Серп языческой богини (Лесина) - страница 13

И разогнавшееся сердце замирает в ожидании удара.

– На, – Родион сунул фонарик. – Далеко не уходи. Решишь бежать – дело твое. До деревни – полсотни километров. Дойдешь, не дойдешь… мне, честно говоря, плевать.

Саломея как-то сразу ему поверила.

Сходить с трассы было жутковато. Хрустел наст. Ноги проваливались в сугробы. Снег забивался под джинсы и попадал в ботинки. Желтое пятно фонаря прыгало, выхватывая то крохотное деревце, заметенное по самую макушку, то острые пики кустарника, то тяжелый кольчужный ствол сосны.

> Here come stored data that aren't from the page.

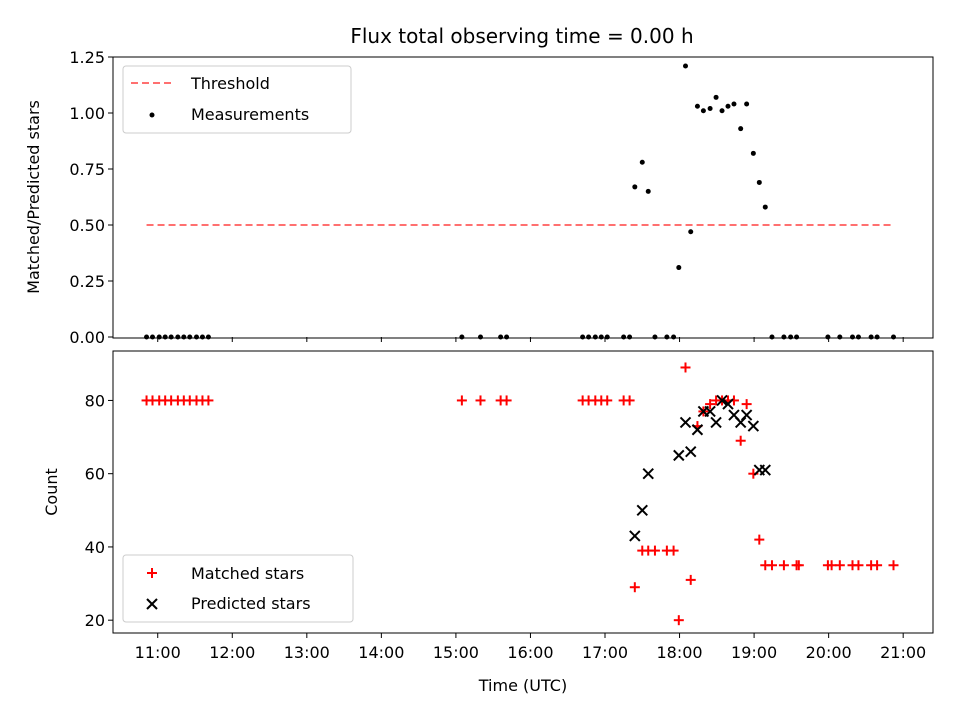 This screenshot has width=960, height=720. Describe the element at coordinates (95, 548) in the screenshot. I see `bottom-ytick-label: 40` at that location.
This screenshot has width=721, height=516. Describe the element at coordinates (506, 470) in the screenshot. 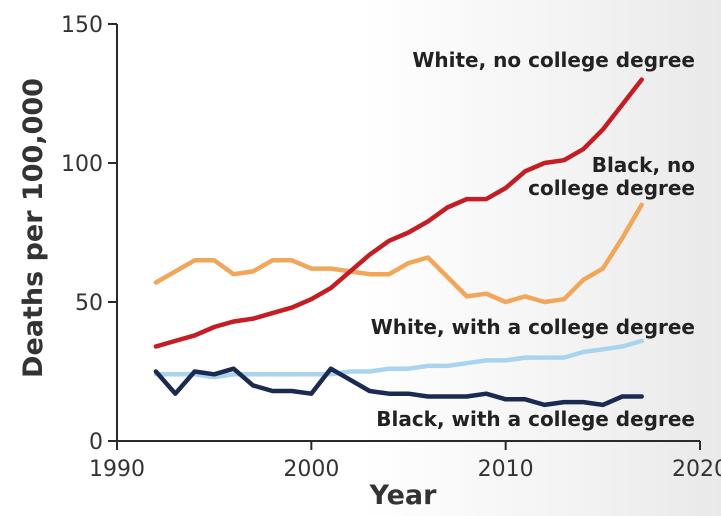

I see `x-tick-label: 2010` at that location.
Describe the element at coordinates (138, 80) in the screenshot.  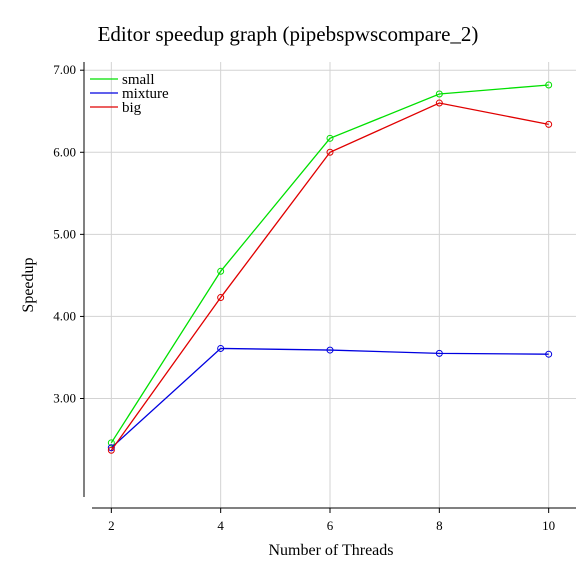
I see `legend-label: small` at that location.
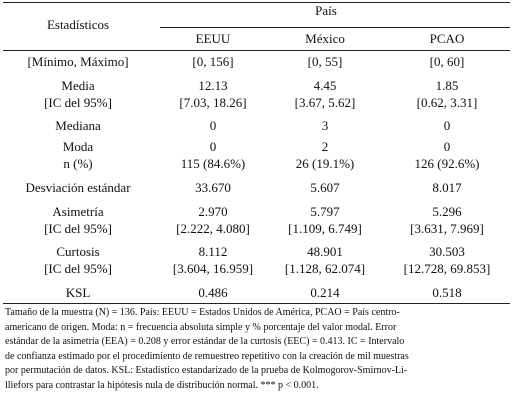 Image resolution: width=512 pixels, height=400 pixels. I want to click on header-rule, so click(256, 50).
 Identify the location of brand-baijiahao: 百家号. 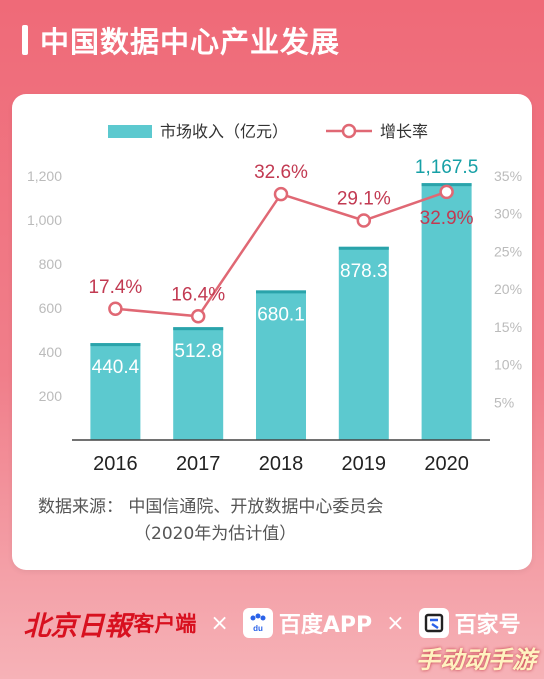
(470, 623).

Нет смысла уходить далеко.

Или все-таки попробовать? С Родиона и солгать станется. А вдруг люди близко? Километр-два. Столько Саломея пройдет. Но куда идти? В какую сторону? И что с ней будет, если Родион говорит правду?

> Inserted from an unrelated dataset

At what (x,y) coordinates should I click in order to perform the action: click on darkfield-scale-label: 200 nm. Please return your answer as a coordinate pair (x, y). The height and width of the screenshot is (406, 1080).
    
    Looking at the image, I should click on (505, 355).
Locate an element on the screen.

Да понятно, что будет. Подснежник, тот самый, который найдут по весне.

Мерзко-то как.

К машине она все-таки вернулась. Родион стоял, опершись на капот, и курил.

– Я ведь могу на вас напасть, – сказала Саломея, сбивая с ботинок снег.

– И что?

Сизый дым растворялся, но запах табака пропитывал морозный воздух.

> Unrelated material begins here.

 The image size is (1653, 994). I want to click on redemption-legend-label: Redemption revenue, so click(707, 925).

– Оружия при тебе нету, – пояснил Родион, роняя окурок. Он обошел Саломею и открыл заднюю дверь машины, вытащил пакет и термос. – А без оружия – справлюсь. И с оружием бы справился. Так что нападай, если хочешь. Но если чего сломаю – сама виновата будешь.

– А… если я вам сломаю?

Родион рассмеялся. Он хохотал громко, искренне и довольно-таки обидно. А отсмеявшись, протянул термос и пакет.

– Сломает… ты себя-то со стороны видела, ломальщица? Чем занимаешься? Кунг-фу? Карате? Кёкусинкай? Дзюдо? Это, милая, для самоуспокоения. Драться ты не умеешь, по глазам вижу. Поэтому лучше съешь бутерброд, и поедем. Нам еще далеко.

Бутерброды оказались с сыром и колбасой, удивительно вкусные, верно оттого, что в последний раз Саломея ела давно. Сладкий чай окончательно примирил с ситуацией.

– Вы не боитесь, что я на вас заявлю? Ну потом уже. В полицию.

– А ты сначала до нее доберись, до полиции.

Второй окурок отправился следом за первым. И Родион, раздавив оба, велел:

– Садись.

К счастью, обошлось без багажника. А вот наручники вернулись.

– Чтоб не дурила, – пояснил Родион, сам затягивая ремень безопасности. – А то мало ли.

– Ехать далеко?

– Не дальше края мира.

Темнота становилась кромешной, плотной. И машина взрезала ее светом фар, чтобы проникнуть в разрез прежде, чем он затянется. Плыла мелодия. Густой голос Армстронга заполнял неловкую паузу. И можно было бы закрыть глаза, но Саломея боялась, что если поддастся этой слабости, то вновь уснет. А если уснет – погибнет, потому что во сне все равно, что с тобой происходит.